2002年7月30日
ソースと『日本子孫基金』
『日本子孫基金』というNGOがある.環境問題や食品の安全性
に関してマスコミに登場することが多いから一般にもよく知られて
いる.一見,消費者サイドに立って活動しているように見えるが,
しかしこれが時々頓珍漢なことをするのである.
読売新聞《Yomiuri Online 7/30 03:05》の「野菜たっぷりと思っ
ていたら、ソースの主成分は砂糖」という記事によると,タイに
輸出された日本製ソースを『日本子孫基金』が調べたら原料表示が
国内流通の製品と異なっており,メーカーは消費者に正確な情報を
進んで開示するべきだと言っているようである.
加工食品について農水省が定めた品質表示基準では,ソースの原
材料は加えられた原材料の重量順に名称を並べることになっており,
国内で販売されているソースの原材料は,ほとんどが野菜・果実,
醸造酢,糖類,食塩,香辛料の順で記載されている.
ところが『日本子孫基金』が,タイに輸出された日本製品を調べ
たところ,キッコーマンの中濃ソースは砂糖25%,酢12.7%,トマト
11.5%,リンゴ5%,塩5%の順であった.またウスターソースでは水
34.6%,砂糖27%,酢17%だった.(筆者注;中濃ソースにも水はある
はずだが,どういうわけか記事では水はないことになっている)
読売新聞記事の中で『日本子孫基金』の熊沢夏子・主任調査員は
「消費者が知らずに砂糖漬けになっていた実態が浮き上がった。
メーカーは消費者に正確な情報を進んで開示するべきだ」と発言し
ており,記事はこれを受けて見出しで「野菜たっぷりと思っていた
ら、ソースの主成分は砂糖」とし,「違法ではないが消費者へ十分
な情報が伝わっておらず、食品表示のあり方に一石を投ずることに
なりそうだ」と本文にある.

処理対象データ:

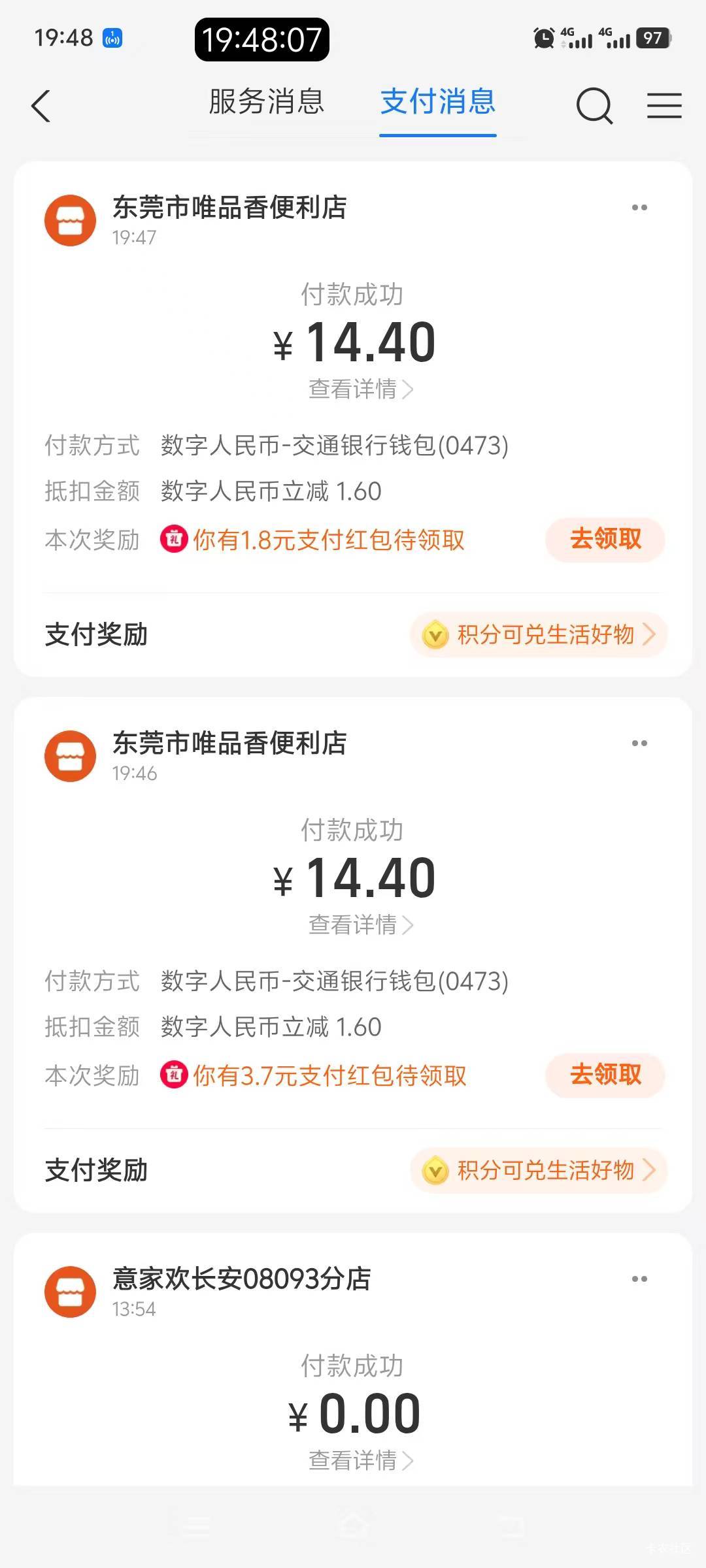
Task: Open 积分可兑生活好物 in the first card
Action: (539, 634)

* * *

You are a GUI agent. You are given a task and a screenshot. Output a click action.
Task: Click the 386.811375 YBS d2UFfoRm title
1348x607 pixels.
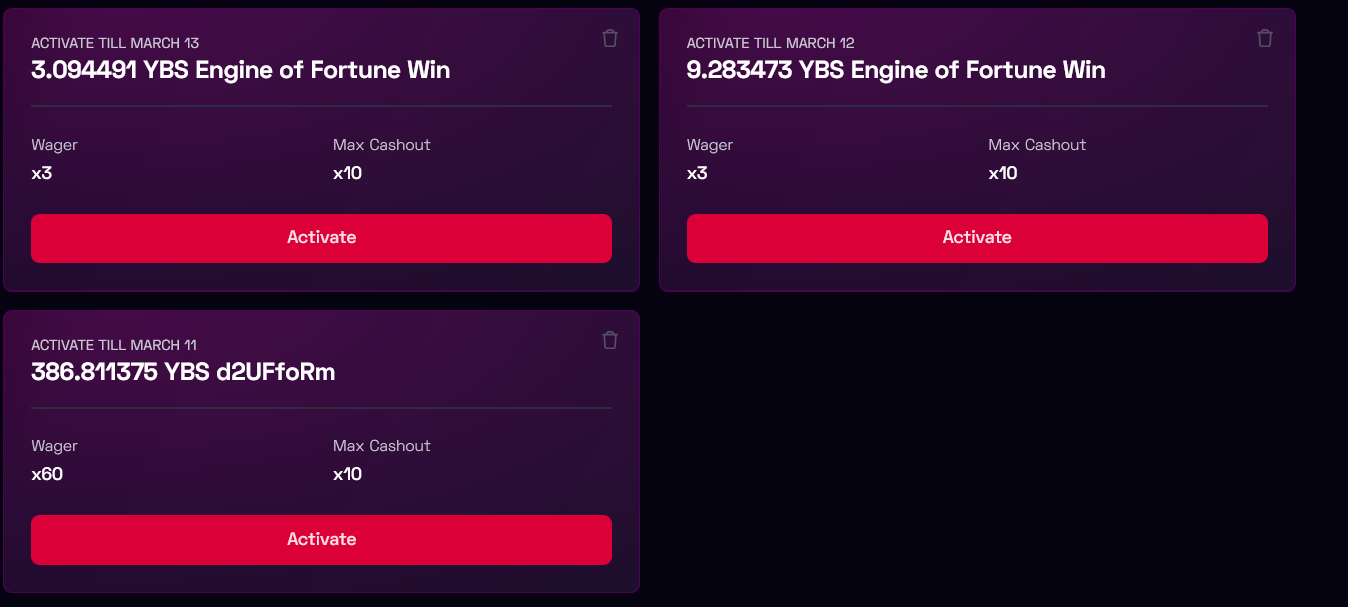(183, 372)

* * *

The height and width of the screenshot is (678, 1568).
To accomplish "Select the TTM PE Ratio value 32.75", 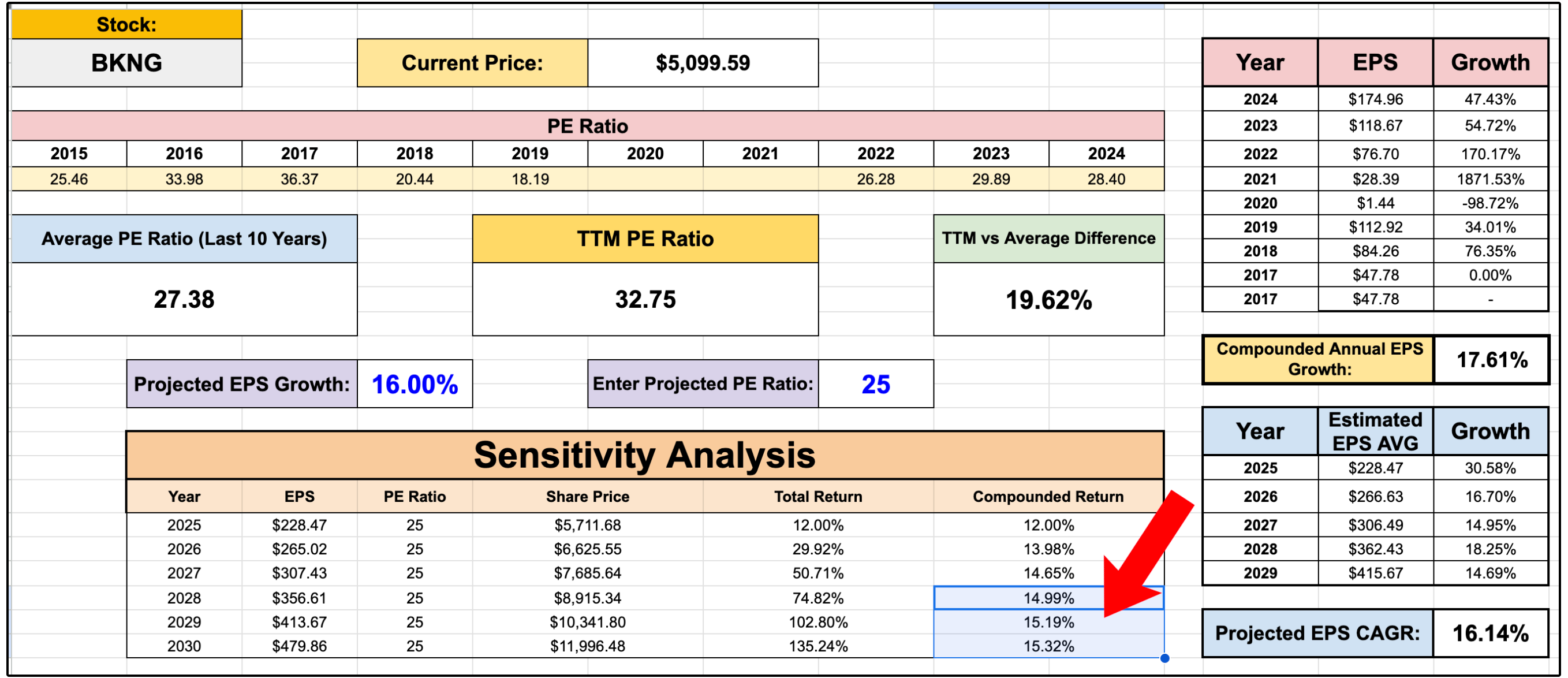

課題要件:
1) ソースの原材料表示に関する文章で、タイに輸出されたキッコーマンの中濃ソースの原材料の順で最初に挙がっているものは何か。
2) 一覧のうち「The height and」を含む行から「TTM PE Ratio」を含む行までを、「screenshot」を「image」に入れ替え、ほかは変えずに書き直せ。画像は答えに含めないこと。
文章と一覧は互いに関係がない。

解答:
1) 砂糖(25%)である。

2)
The height and width of the image is (678, 1568).
To accomplish "Select the TTM PE Ratio value 32.75", 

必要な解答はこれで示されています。